Given instruction: Update the entries from the line containing "The height and width of the screenshot is (851, 1400)." through the end of the entries by replacing "image size" with "screenshot size", changing nothing else. Give only those lines.

-- START --

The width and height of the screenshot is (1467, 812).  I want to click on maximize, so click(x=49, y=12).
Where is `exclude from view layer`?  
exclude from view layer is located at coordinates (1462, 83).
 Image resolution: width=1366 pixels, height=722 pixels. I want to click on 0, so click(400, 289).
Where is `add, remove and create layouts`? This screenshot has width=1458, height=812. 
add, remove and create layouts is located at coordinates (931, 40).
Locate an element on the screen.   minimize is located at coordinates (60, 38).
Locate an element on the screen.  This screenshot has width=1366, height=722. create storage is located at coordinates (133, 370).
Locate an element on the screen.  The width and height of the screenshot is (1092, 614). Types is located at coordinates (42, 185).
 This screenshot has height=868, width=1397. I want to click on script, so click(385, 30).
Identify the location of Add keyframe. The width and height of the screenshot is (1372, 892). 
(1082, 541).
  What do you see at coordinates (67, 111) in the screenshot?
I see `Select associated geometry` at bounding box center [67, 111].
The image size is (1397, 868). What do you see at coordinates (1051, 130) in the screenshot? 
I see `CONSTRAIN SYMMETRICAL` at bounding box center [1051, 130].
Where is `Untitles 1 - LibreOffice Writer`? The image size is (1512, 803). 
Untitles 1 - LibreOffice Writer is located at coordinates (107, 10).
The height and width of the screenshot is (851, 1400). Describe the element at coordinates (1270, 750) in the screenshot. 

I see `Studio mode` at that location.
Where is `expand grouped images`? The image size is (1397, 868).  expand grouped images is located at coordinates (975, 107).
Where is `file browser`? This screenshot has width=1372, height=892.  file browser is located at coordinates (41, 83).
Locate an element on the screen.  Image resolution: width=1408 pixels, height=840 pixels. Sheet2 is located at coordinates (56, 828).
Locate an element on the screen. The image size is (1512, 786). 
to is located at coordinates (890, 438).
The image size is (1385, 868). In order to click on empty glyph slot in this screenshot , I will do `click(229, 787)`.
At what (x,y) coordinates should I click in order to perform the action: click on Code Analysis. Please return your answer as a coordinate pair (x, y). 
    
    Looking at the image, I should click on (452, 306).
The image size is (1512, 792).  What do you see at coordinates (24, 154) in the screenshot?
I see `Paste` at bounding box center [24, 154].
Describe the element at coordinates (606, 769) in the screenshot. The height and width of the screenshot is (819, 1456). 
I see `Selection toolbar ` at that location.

-- END --

Answer to this exercise:
The height and width of the screenshot is (851, 1400). Describe the element at coordinates (1270, 750) in the screenshot. 

I see `Studio mode` at that location.
Where is `expand grouped images`? The screenshot size is (1397, 868).  expand grouped images is located at coordinates (975, 107).
Where is `file browser`? This screenshot has width=1372, height=892.  file browser is located at coordinates (41, 83).
Locate an element on the screen.  Image resolution: width=1408 pixels, height=840 pixels. Sheet2 is located at coordinates (56, 828).
Locate an element on the screen. The screenshot size is (1512, 786). 
to is located at coordinates (890, 438).
The screenshot size is (1385, 868). In order to click on empty glyph slot in this screenshot , I will do `click(229, 787)`.
At what (x,y) coordinates should I click in order to perform the action: click on Code Analysis. Please return your answer as a coordinate pair (x, y). 
    
    Looking at the image, I should click on (452, 306).
The screenshot size is (1512, 792).  What do you see at coordinates (24, 154) in the screenshot?
I see `Paste` at bounding box center [24, 154].
Describe the element at coordinates (606, 769) in the screenshot. The height and width of the screenshot is (819, 1456). 
I see `Selection toolbar ` at that location.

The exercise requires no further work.